A SOCA spokesman said: ‘It is important to stress this is not a hacking attack. A DDOS is entirely different where a large number of computers try to access the site at the same time.
‘The huge flow of traffic causes the website to potentially fall over. We took the decision to take down the site at 10pm last night to limit the impact on other clients hosted by the same service provider.
‘It is a temporary inconvenience and we will put the site back up once the action stops. We cannot say at the moment when that might be.’
He went on: ‘It is also important to stress there was no security risk and the website only contains publicly available information, it does not provide access to operational material.’
DDOS attacks on the Soca website have previously been linked to the loose-knit international ‘hacktivist’ group Anonymous.
The spokesman added that it would ‘not be appropriate’ to comment on who may have been responsible.
Soca has recently closed 36 websites believed to be selling stolen credit card information. Last month, Soca was part of a joint effort with the US Federal Bureau of Investigation to shut websites associated with selling stolen financial information.
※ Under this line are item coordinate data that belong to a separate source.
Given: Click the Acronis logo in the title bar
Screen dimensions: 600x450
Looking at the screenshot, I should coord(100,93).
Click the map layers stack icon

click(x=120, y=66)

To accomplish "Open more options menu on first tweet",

The agency said 2.5 million items of compromised data was recovered, preventing an estimated potential fraud of £500m.
The website has been targeted in the past by members of ‘hacktivist’ group LulzSec. In June 2011, they forced the site offline using similar tactics.
Graham Cluley, of anti computer virus firm Sophos based in Abingdon, Oxfordshire, described the attack as a ‘thump on the nose rather than a mortal blow.’
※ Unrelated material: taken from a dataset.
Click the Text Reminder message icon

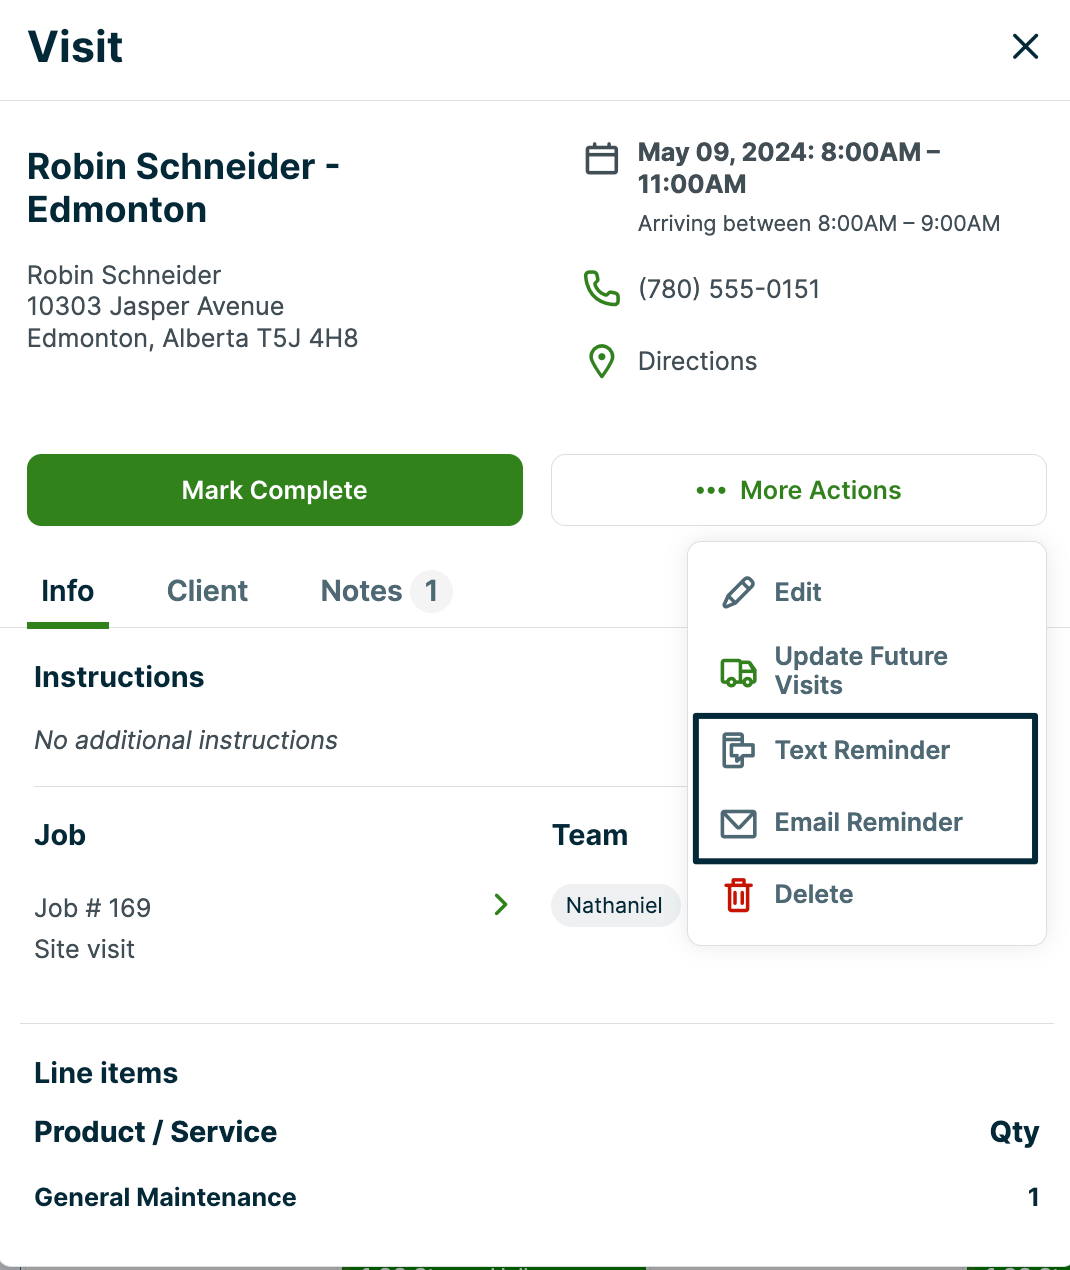coord(738,750)
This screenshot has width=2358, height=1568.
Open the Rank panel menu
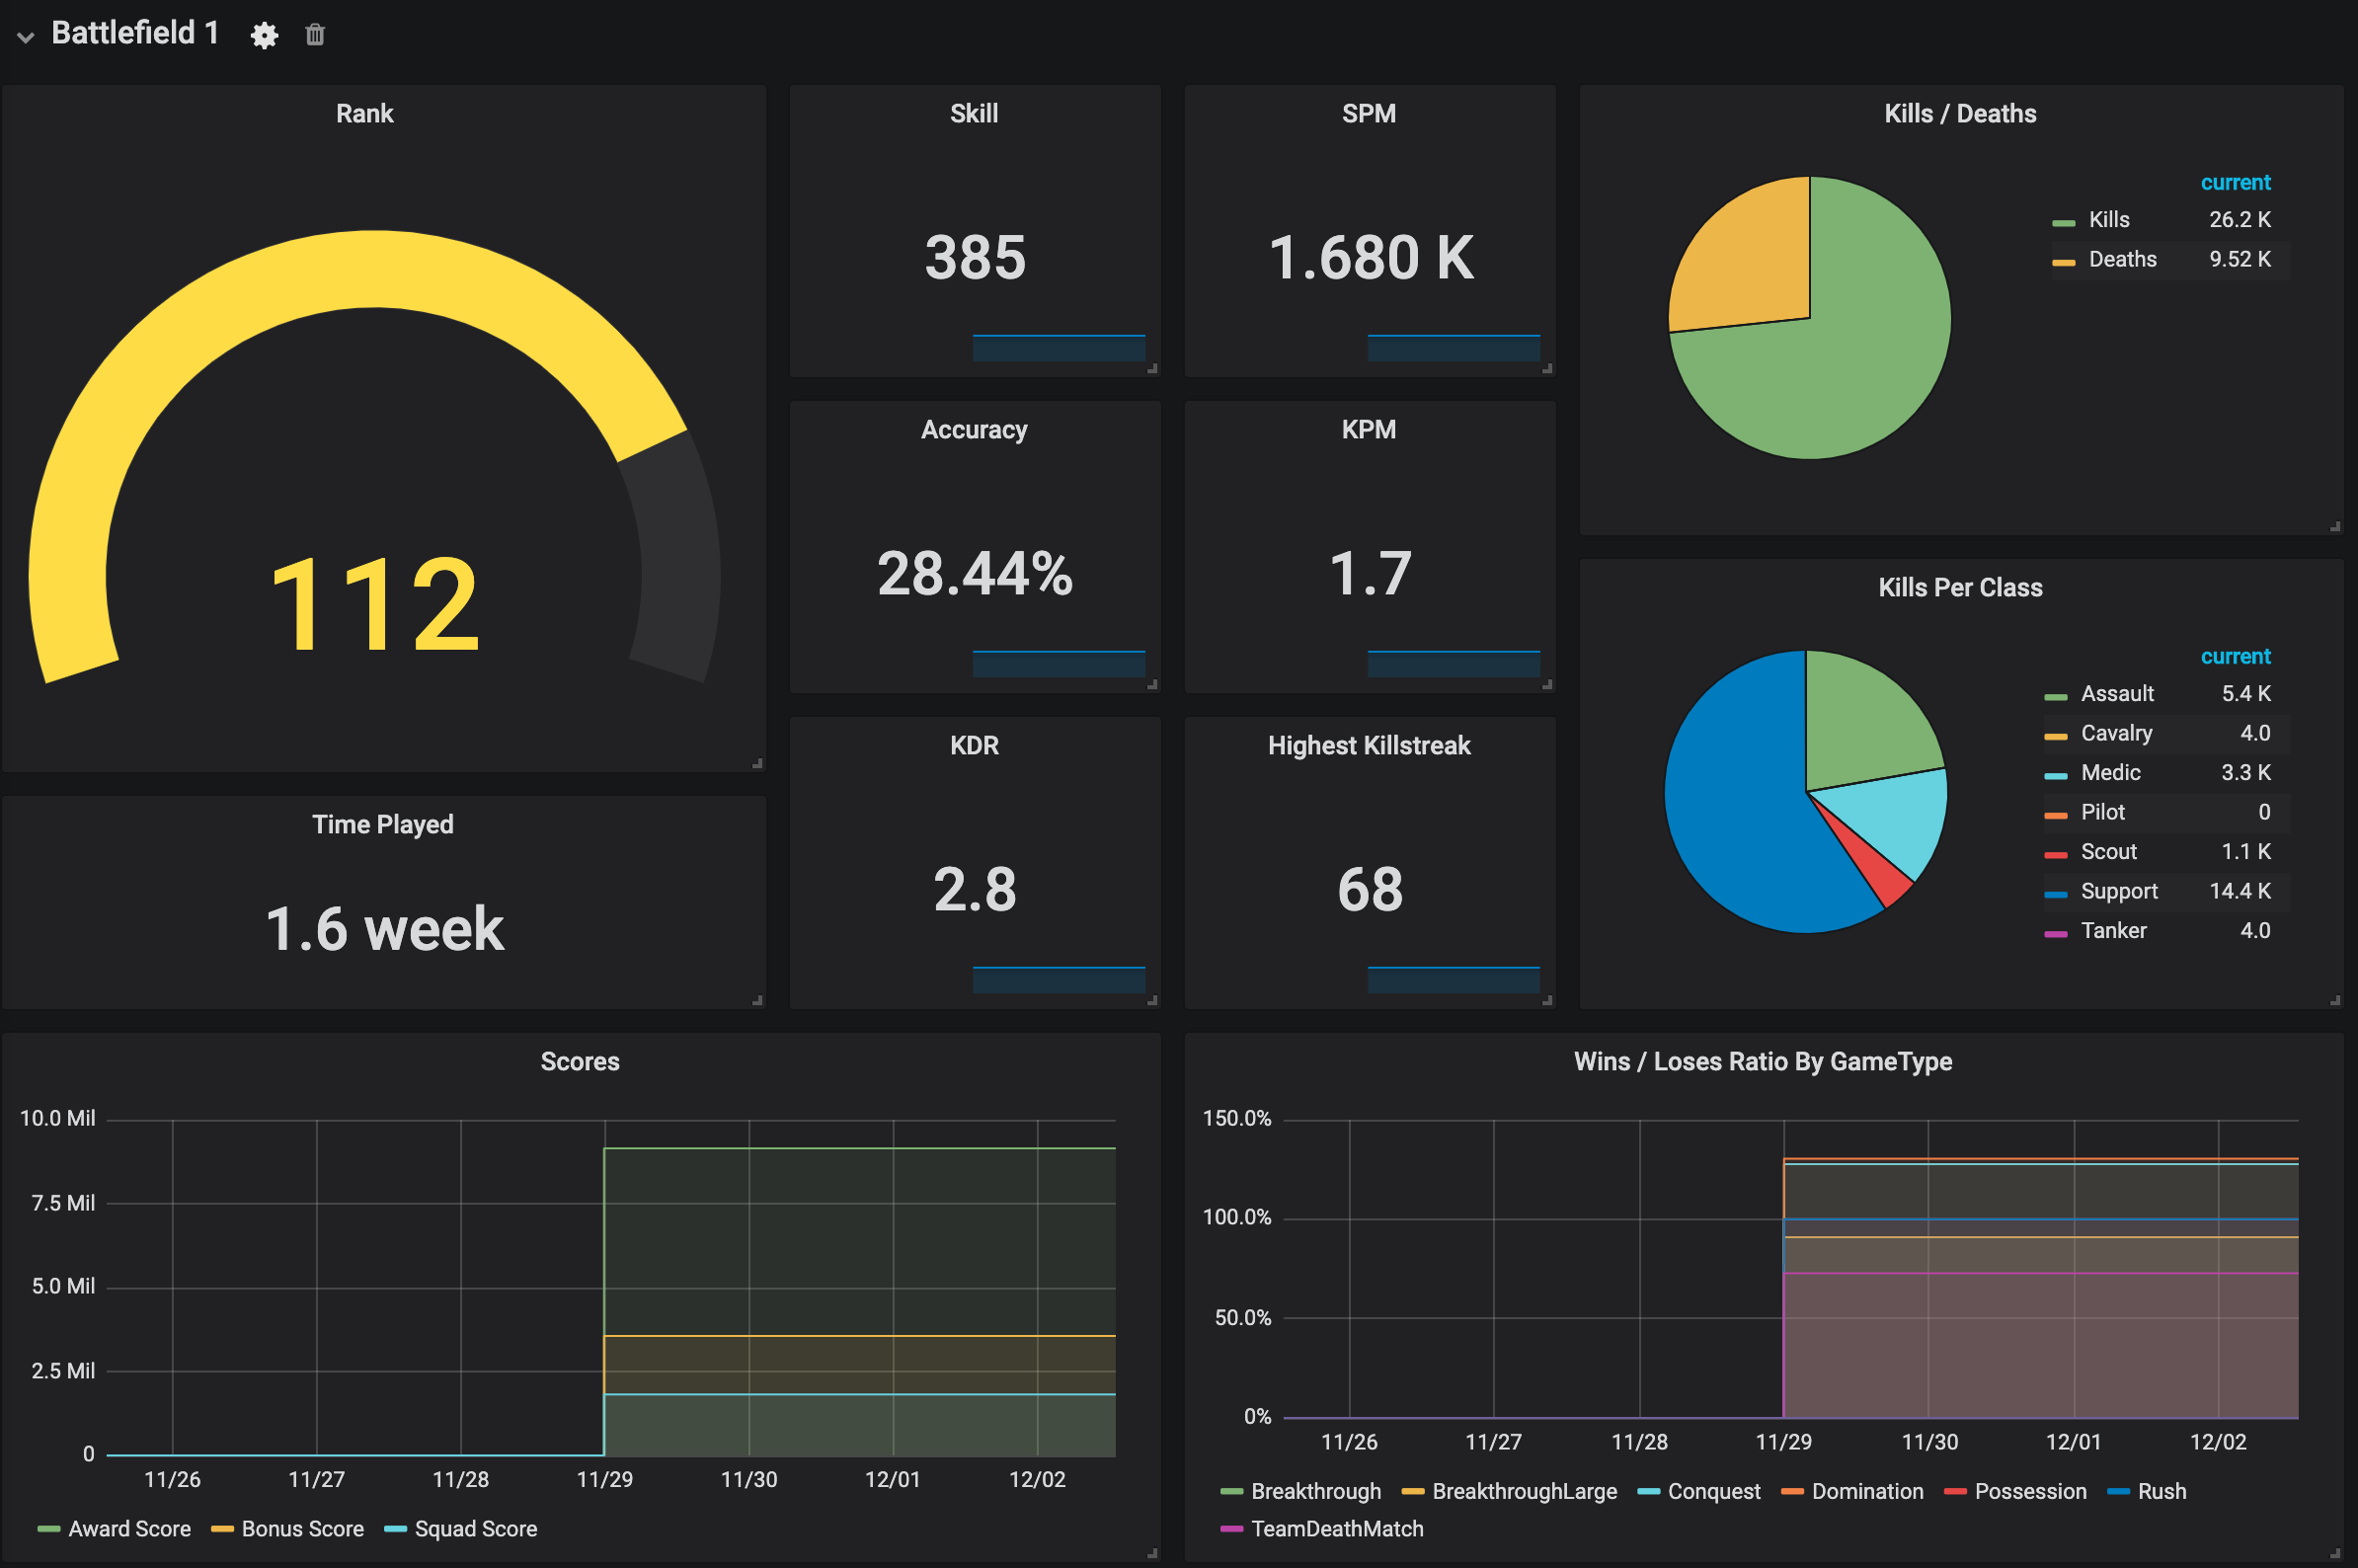[x=364, y=113]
He said: ‘It is not impossible to stop this sort of thing from happening, but quite costly, and SOCA may want to look at what they have in place to prevent future occurrences.
‘Government websites expect to be atacked from time to time and it is just an inconvenience. Large numbers of people visit the website for legitimate reasons and at the moment are unable to do so.
‘The attack could be linked to LulzSec or other hacking groups. It is likely to be connected to SOCA’s work.
‘Yesterday, a number of British and Irish suspects were arrested in the US over a hacking inquiry so that could also be significant.’
He added: ‘This is the second time in less than a year that SOCA’s website has found itself the target of malicious attackers, having previously suffered from a DDoS attack at the hands of the notorious LulzSec gang in June 2011.
‘Some may suspect a LulzSec sympathiser is behind the attack, as yesterday US prosectors made public an indictment against four British and Irish men, suspected of being involved in an internet attack on the Stratfor security analysis firm last year.’
Until yesterday, only Jeremy Hammond, a 27-year-old from Chicago, had been charged in relation to the Stratfor security breach.
But now Donncha O’Cearrbhail (aka ‘palladium’), Darren Martyn (aka ‘pwnsauce’), Jake Davis (aka ‘topiary’) and Ryan Ackroyd (aka ‘kayla’ or ‘lolspoon’) – who were all arrested by authorities last year – have also been named.
Added Mr Cluley: ‘Another consideration for who might be responsible for the DDoS is that SOCA recently shut down 36 websites selling stolen credit card details.
‘Whoever is to blame for this latest assault, it is worth remembering denial-of-service attacks are against the law.’